» **Source text**:
----
PLACEMENT /* here all predefined and user segments are placed into the SEGMENTS defined above. */

      _PRESTART,              /* Used in HIWARE format: jump to _Startup at the code start */

      STARTUP,                /* startup data structures */

      ROM_VAR,                /* constant variables */

      STRINGS,                /* string literals */

      VIRTUAL_TABLE_SEGMENT,  /* C++ virtual table segment */

    //.ostext,                /* eventually OSEK code  */

      NON_BANKED,             /* runtime routines which must not be banked */

      COPY                    /* copy down information: how to initialize variables */

                              /* in case you want to use ROM_4000 here as well, make sure

                                 that all files (incl. library files) are compiled with the

                                 option: -OnB=b */

                        INTO  ROM_D000;

      DEFAULT_ROM       INTO           PAGE_FE,          PAGE_FC, PAGE_FB, PAGE_FA, PAGE_F9, PAGE_F8,

                              PAGE_F7, PAGE_F6, PAGE_F5, PAGE_F4, PAGE_F3, PAGE_F2, PAGE_F1, PAGE_F0,

                              PAGE_E7, PAGE_E6, PAGE_E5, PAGE_E4, PAGE_E3, PAGE_E2,

                              /* PAGE_E1 intentionally not listed: assigned to XGATE */

                              /* PAGE_E0 intentionally not listed: assigned to XGATE */

                              PAGE_E0_0;

      //XGATE_STRING_FLASH,     /* XGATE strings that should always go into flash */

      //XGATE_CONST_FLASH,      /* XGATE constants what should always go into flash */

      //XGATE_CODE_FLASH        /* XGATE code that should always run out of flash */

      //                  INTO  PAGE_E0, PAGE_E1; /* FLASH accessible by XGATE */

    //.stackstart,            /* eventually used for OSEK kernel awareness: Main-Stack Start */

//      SSTACK,                 /* allocate stack first to avoid overwriting variables on overflow */

    //.stackend,              /* eventually used for OSEK kernel awareness: Main-Stack End */

      DEFAULT_RAM             /* all variables, the default RAM location */

                        INTO  RAM;

      SHARED_DATA             /* variables that are shared between CPU12 and XGATE */

                        INTO  RAM;

      XGATE_VECTORS,          /* XGATE vector table has to be copied into RAM by HCS12X */

      XGATE_STRING,           /* XGATE string literals have to be copied into RAM by HCS12X */

      XGATE_CONST,            /* XGATE constants have to be copied into RAM by HCS12X */

      XGATE_CODE,             /* XGATE functions have to be copied into RAM by HCS12X */

      XGATE_STRING_RAM,       /* XGATE strings that should always go into RAM */

      XGATE_CONST_RAM,        /* XGATE constants what should always go into RAM */

      XGATE_CODE_RAM,         /* XGATE code that should always run out of RAM */

      XGATE_DATA              /* data that are accessed by XGATE only */

                        INTO  RAM_FA, RAM_FB, RAM_FC /*, RAM_FD */;

      SSTACK

                        INTO  RAM_FD;

      PAGED_RAM               /* there is no need for paged data accesses on this derivative */

                        INTO  RAM;

      XGATE_STK_L       INTO  RAM_XGATE_STK_L;

      XGATE_STK_H       INTO  RAM_XGATE_STK_H;

    //.vectors          INTO  OSVECTORS; /* OSEK vector table */

END

ENTRIES /* keep the following unreferenced variables */

    /* OSEK: always allocate the vector table and all dependent objects */

  //_vectab OsBuildNumber _OsOrtiStackStart _OsOrtiStart

END

STACKSIZE 0xBB8   /* size of the stack (will be allocated in DEFAULT_RAM) */

/* use these definitions in plane of the vector table ('vectors') above */

VECTOR 0 _Startup /* reset vector: this is the default entry point for a C/C++ application. */

//VECTOR 0 Entry  /* reset vector: this is the default entry point for an Assembly application. */

//INIT Entry      /* for assembly applications: that this is as well the initialization entry point */

      SSTACK

                        INTO  RAM_FD;

^^ this answers why

• The value of the pointer should read: 00001B9C, which is not unpagined RAM (0x2000 TO   0x3FFF).
----
» **Source data**:
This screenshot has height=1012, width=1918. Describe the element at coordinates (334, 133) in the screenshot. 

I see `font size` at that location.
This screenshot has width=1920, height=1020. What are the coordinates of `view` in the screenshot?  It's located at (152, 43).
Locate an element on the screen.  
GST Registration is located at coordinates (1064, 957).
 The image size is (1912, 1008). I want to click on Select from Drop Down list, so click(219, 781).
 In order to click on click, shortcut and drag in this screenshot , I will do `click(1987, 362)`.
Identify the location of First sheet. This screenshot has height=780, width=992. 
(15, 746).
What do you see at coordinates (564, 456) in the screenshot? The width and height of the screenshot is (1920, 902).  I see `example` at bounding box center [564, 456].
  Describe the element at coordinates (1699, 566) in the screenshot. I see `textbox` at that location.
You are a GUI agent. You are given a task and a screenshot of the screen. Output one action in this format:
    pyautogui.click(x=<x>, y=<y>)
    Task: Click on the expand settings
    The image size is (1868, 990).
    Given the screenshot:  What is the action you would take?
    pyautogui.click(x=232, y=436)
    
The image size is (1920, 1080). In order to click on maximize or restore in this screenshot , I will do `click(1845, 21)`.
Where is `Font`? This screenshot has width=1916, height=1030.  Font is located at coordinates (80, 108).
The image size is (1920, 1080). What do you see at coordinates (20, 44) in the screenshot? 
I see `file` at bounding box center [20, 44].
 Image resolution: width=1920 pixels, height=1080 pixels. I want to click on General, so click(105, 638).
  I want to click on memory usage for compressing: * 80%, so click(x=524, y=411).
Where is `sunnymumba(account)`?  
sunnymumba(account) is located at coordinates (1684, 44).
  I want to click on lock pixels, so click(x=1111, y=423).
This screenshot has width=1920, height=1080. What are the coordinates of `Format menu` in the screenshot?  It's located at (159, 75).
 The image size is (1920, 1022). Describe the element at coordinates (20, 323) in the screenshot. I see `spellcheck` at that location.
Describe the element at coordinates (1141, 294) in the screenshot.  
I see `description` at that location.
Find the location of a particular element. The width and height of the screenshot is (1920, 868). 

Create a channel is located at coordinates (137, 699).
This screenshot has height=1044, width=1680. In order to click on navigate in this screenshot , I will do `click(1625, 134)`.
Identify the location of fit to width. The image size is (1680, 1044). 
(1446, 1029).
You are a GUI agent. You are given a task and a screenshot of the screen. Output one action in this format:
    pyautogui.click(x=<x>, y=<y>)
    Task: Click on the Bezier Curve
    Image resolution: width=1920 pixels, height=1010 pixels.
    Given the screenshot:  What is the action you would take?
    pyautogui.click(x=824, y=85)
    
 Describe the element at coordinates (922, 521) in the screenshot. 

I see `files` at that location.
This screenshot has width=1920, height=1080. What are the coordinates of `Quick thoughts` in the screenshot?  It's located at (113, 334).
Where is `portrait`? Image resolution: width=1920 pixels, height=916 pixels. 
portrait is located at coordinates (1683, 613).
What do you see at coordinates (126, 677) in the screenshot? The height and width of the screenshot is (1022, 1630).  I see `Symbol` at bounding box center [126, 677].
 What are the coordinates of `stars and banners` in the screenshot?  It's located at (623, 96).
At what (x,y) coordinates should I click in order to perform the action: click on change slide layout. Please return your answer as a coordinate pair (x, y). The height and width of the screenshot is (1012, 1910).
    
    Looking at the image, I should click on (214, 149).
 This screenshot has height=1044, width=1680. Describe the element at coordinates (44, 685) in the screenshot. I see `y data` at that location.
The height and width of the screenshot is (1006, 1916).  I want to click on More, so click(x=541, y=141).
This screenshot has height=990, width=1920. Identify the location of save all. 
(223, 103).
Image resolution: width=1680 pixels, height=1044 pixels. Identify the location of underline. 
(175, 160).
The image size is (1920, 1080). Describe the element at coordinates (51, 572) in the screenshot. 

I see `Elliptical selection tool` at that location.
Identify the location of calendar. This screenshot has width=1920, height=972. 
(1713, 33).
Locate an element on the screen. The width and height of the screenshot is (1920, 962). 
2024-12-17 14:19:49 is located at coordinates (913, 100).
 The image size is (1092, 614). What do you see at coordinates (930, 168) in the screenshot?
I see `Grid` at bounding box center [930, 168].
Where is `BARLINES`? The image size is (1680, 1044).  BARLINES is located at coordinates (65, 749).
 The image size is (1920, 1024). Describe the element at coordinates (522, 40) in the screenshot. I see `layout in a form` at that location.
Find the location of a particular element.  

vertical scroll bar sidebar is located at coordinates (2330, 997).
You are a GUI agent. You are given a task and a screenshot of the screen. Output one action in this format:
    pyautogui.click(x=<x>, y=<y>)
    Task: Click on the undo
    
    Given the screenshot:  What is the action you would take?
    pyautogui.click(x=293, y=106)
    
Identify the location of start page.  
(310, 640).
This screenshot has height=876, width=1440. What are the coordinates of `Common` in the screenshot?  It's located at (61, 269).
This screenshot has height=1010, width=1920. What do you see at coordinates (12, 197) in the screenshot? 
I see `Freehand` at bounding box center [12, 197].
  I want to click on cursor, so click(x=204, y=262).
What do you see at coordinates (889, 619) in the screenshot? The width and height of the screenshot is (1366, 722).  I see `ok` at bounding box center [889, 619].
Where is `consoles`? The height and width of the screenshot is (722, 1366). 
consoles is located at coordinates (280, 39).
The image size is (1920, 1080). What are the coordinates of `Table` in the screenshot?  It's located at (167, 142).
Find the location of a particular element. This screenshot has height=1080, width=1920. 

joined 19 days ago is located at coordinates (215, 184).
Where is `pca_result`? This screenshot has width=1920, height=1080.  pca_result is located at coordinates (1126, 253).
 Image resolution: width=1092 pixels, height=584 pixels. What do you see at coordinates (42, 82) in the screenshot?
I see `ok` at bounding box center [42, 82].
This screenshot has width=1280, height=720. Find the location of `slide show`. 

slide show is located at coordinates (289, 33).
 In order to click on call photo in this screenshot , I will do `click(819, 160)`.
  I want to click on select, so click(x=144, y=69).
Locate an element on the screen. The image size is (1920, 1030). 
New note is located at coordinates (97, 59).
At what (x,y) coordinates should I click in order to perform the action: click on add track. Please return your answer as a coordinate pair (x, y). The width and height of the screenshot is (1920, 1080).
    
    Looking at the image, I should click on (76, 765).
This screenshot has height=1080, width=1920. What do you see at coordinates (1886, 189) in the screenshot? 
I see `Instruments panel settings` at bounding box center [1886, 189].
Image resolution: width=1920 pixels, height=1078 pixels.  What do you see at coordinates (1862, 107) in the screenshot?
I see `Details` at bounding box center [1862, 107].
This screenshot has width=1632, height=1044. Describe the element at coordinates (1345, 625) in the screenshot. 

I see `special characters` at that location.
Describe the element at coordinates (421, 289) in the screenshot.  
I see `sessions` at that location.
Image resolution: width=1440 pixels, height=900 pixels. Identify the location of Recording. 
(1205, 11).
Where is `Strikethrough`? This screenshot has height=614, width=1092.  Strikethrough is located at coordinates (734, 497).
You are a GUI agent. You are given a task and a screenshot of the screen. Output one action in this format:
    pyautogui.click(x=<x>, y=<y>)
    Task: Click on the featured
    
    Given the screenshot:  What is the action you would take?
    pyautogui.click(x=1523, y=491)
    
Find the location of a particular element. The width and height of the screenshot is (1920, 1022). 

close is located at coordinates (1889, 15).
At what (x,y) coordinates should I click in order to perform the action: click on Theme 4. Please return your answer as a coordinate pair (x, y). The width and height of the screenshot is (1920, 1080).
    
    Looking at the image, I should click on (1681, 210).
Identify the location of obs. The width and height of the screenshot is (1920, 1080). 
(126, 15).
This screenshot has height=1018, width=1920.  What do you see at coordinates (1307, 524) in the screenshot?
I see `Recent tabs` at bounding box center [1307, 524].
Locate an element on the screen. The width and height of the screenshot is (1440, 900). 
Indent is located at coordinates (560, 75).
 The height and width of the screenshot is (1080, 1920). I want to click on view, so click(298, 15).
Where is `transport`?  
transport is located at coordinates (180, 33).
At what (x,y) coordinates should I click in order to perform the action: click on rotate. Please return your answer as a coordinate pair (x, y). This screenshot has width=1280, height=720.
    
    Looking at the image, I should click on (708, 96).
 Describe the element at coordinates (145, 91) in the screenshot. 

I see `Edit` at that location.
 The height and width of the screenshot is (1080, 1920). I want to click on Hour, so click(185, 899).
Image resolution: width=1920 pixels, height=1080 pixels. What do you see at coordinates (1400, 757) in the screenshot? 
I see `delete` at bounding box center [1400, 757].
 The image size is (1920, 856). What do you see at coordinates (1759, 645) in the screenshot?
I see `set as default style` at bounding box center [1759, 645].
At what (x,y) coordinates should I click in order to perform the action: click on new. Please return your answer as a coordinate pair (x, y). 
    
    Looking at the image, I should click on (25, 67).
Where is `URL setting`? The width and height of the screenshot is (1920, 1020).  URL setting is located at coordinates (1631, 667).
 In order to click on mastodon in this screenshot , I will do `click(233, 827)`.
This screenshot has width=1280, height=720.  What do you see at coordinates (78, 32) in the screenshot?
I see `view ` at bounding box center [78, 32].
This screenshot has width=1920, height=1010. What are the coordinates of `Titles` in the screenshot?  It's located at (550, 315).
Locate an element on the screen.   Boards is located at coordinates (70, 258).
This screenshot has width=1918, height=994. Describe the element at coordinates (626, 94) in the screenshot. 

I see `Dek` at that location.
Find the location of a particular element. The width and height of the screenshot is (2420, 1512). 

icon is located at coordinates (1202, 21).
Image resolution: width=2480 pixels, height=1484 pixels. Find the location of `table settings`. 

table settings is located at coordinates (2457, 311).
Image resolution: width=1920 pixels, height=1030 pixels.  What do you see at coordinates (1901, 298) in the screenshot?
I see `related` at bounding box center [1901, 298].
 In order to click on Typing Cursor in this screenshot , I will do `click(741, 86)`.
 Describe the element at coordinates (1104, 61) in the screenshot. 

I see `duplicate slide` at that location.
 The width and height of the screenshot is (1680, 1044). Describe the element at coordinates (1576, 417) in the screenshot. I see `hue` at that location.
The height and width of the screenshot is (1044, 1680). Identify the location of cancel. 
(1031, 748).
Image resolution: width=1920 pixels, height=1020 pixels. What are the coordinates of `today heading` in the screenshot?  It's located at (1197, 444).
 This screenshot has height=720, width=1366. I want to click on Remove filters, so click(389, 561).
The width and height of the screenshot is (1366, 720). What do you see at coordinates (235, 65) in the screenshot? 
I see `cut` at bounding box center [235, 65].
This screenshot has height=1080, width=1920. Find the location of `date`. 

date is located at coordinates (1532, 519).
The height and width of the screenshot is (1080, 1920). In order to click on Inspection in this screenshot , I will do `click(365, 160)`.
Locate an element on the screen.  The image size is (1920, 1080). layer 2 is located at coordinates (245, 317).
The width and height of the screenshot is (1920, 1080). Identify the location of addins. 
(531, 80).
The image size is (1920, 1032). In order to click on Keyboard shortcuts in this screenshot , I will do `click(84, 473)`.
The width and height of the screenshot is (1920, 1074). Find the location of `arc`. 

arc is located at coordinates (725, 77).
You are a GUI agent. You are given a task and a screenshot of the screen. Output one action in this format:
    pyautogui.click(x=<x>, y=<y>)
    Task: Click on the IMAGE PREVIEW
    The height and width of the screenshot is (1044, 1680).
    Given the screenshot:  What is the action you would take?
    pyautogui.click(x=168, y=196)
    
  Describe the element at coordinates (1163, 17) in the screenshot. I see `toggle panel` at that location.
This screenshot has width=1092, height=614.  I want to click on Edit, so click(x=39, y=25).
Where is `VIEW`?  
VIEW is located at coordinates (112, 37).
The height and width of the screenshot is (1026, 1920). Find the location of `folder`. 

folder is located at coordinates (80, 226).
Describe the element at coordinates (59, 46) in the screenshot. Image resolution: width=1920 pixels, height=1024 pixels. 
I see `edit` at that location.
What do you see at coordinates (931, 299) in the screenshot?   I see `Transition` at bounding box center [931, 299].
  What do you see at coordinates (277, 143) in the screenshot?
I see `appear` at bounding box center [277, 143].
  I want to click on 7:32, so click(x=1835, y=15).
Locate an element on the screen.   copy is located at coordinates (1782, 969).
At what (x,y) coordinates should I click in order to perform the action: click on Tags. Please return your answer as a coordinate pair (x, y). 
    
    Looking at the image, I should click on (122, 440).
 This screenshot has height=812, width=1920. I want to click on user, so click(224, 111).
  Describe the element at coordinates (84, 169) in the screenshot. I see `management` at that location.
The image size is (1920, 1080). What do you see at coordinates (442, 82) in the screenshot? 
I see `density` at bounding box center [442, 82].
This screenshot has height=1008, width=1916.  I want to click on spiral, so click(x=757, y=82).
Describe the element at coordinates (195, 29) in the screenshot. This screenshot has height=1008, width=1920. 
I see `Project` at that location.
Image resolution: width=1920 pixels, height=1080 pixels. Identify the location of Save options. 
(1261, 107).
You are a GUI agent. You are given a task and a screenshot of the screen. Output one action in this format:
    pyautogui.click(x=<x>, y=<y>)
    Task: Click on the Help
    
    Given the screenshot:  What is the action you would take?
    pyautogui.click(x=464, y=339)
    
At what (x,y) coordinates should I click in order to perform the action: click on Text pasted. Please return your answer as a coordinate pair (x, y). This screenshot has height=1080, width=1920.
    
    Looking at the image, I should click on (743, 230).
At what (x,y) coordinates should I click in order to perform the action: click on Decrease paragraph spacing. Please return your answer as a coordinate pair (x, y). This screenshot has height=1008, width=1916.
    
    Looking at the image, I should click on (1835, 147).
----
» **Work instruction 1**: In the linker file, why are PAGE_E1 and PAGE_E0 left out of the DEFAULT_ROM list?
» **Work instruction 2**: Can you repeat the linker file's text starting at "VECTOR 0 _Startup" and ending at "(0x2000 TO   0x3FFF)."?
» **Work instruction 3**: In the linker file, how would you shorten the comment that begins "in case you want to use ROM_4000" while keeping its main facts?

» **Written answer 1**: They are assigned to XGATE.

» **Written answer 2**:
VECTOR 0 _Startup /* reset vector: this is the default entry point for a C/C++ application. */

//VECTOR 0 Entry  /* reset vector: this is the default entry point for an Assembly application. */

//INIT Entry      /* for assembly applications: that this is as well the initialization entry point */

      SSTACK

                        INTO  RAM_FD;

^^ this answers why

• The value of the pointer should read: 00001B9C, which is not unpagined RAM (0x2000 TO   0x3FFF).

» **Written answer 3**: To use ROM_4000 here too, compile all files, library files included, with the option -OnB=b.